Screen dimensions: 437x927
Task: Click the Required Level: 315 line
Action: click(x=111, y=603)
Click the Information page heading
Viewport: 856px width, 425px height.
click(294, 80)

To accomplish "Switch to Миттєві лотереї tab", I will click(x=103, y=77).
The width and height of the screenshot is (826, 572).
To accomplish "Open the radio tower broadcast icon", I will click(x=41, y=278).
* * *
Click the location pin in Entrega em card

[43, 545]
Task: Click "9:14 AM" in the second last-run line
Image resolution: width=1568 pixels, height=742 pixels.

EXERCISE AIM: Which lines above run from the one containing "second last-run line" down to the one containing "Image resolution: width=1568"? Repeat exactly those, both ends included, and nothing else.

OUTPUT:
Task: Click "9:14 AM" in the second last-run line
Image resolution: width=1568 pixels, height=742 pixels.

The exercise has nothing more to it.